Bewkes: UltraViolet Adds 1 Million New Accounts in Four Weeks2 May, 2012 By: Erik Gruenwedel
Digital locker user-base now tops 2 million accounts since its launch last October
Consumers registering movies to the cloud-based UltraViolet digital locker topped 2 million accounts, including 1 million new accounts generated in the past four weeks, said Time Warner CEO Jeff Bewkes.
Warner Bros. was the first studio to launch UltraViolet releases last fall with Green Lantern and Horrible Bosses.
Speaking May 2 in an analysts’ call discussing Time Warner’s fiscal results, Bewkes said he was “basically happy” with the launch of UltraViolet and sees it as a big accomplishment for the industry. The CEO said it took five months to acquire the first 1 million UltraViolet accounts and just four weeks to generate the next 1 million accounts.
“We think it’s going to be more compelling as more companies and consumers participate,” Bewkes said.
Indeed, Walt Disney Studios and Lionsgate, which owns the “Hunger Games” and “Twilight” franchises, instead are participating with Apple's iCloud digital storage platform.
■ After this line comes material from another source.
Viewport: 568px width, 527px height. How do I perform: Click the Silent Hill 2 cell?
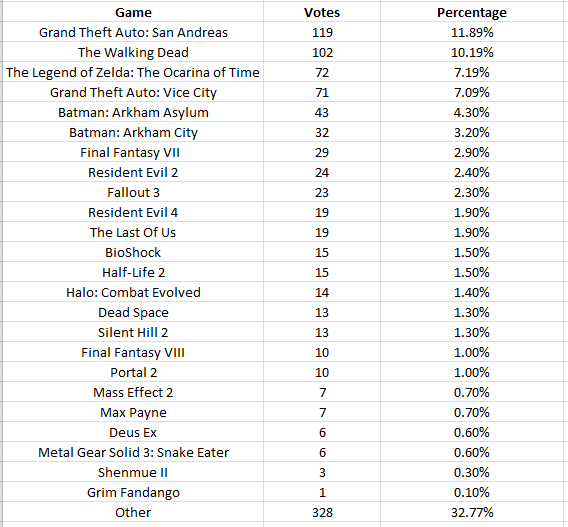pos(133,332)
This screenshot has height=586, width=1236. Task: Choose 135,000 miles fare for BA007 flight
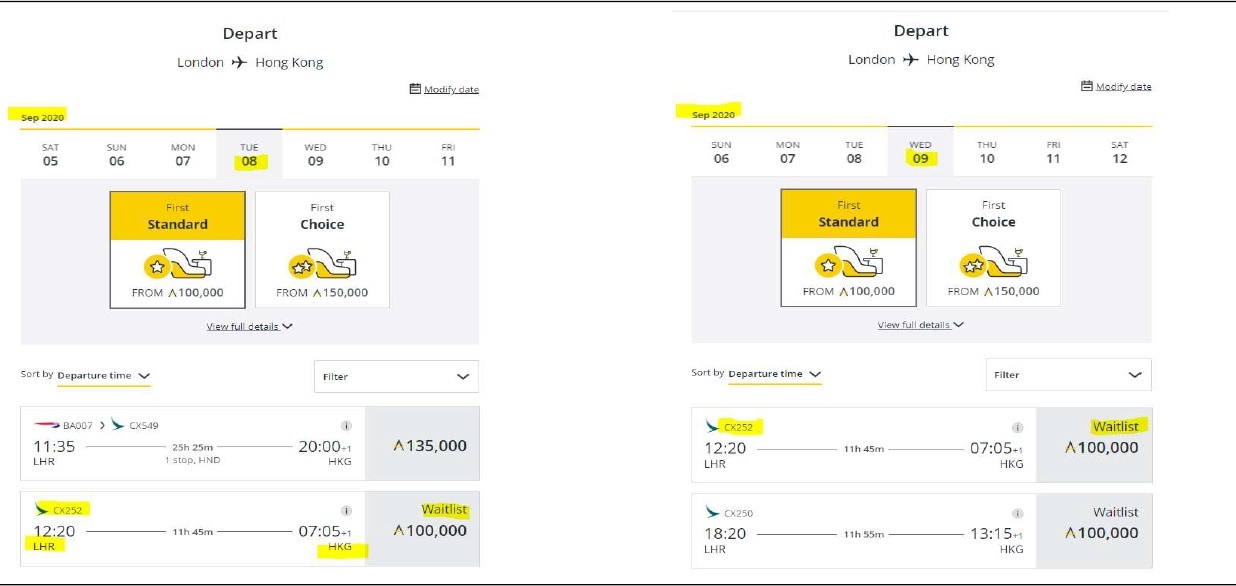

The executive said UltraViolet can eliminate the need to rent when dealing with certain viewer demographics and movie genres. He said animated titles for kids, comedies for teens/young adults and select dramas are examples of content that gets watched repeatedly.
“So you don’t want to rent them; you want to own them,” Bewkes said.
He said rollout of Walmart’s disc-to-digital platform (now featuring 5,000 titles) and Amazon selling UltraViolet movies would help cement the concept with average consumers — the latter key to the platform’s long-term success, according to the executive.
He said retail prices for UltraViolet titles — which have been criticized as too high in an age of the lower-cost disc rentals and subscription video-on-demand — would be studied going forward as the studio works with retailers.
Bewkes said the first step would be to continue to make electronic sell-through product easy to use, easy to get, easy to understand, not intimidating for people to buy.
“We don’t set the [retail] prices,” he said, adding that if pricing does indeed motivate sellthrough, sales volume can make up for “whatever price adjustments” need to occur.